Reputation: 43
I'm struggling with one thing. I have 700mb csv which conains over 6mln rows. After filtering it contains ~3mln.
I need to write it straight to azure sql via jdbc. It's super slow and takes 20min to input 3mln rows.
My cluster has 14gb ram and 4 cores. Here is my code.
(clearedDF.repartition(4)
.write
.format("jdbc")
.option("driver", "com.microsoft.sqlserver.jdbc.SQLServerDriver")
.option("batchsize", 10000)
.option("url", jdbcUrl)
.option("dbtable", "dbo.weather")
.option("user", properties["user"])
.option("password", properties["password"])
.mode("append")
.save()
)
Is there any way to speed this process up?
Upvotes: 3
Views: 3154
Reputation: 4943
Thank you Alex Ott. Posting your suggestion as an answer to help community members.
"You can control the parallelism by calling coalesce(<N>)
or repartition(<N>)
depending on the existing number of partitions.
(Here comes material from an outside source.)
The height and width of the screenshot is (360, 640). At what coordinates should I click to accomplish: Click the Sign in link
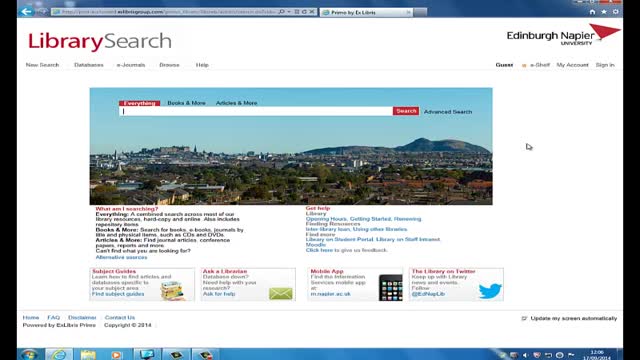click(605, 65)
Call coalesce
when reducing the number of partitions, and repartition
when increasing the number of partitions."
import org.apache.spark.sql.SaveMode
val df = spark.table("diamonds")
println(df.rdd.partitions.length)
// Given the number of partitions above, you can reduce the partition value by calling coalesce() or increase it by calling repartition() to manage the number of connections.
df.repartition(10).write.mode(SaveMode.Append).jdbc(jdbcUrl, "diamonds", connectionProperties)
For more information please refer Azure sql using jdbc.| MS DOC
Upvotes: 1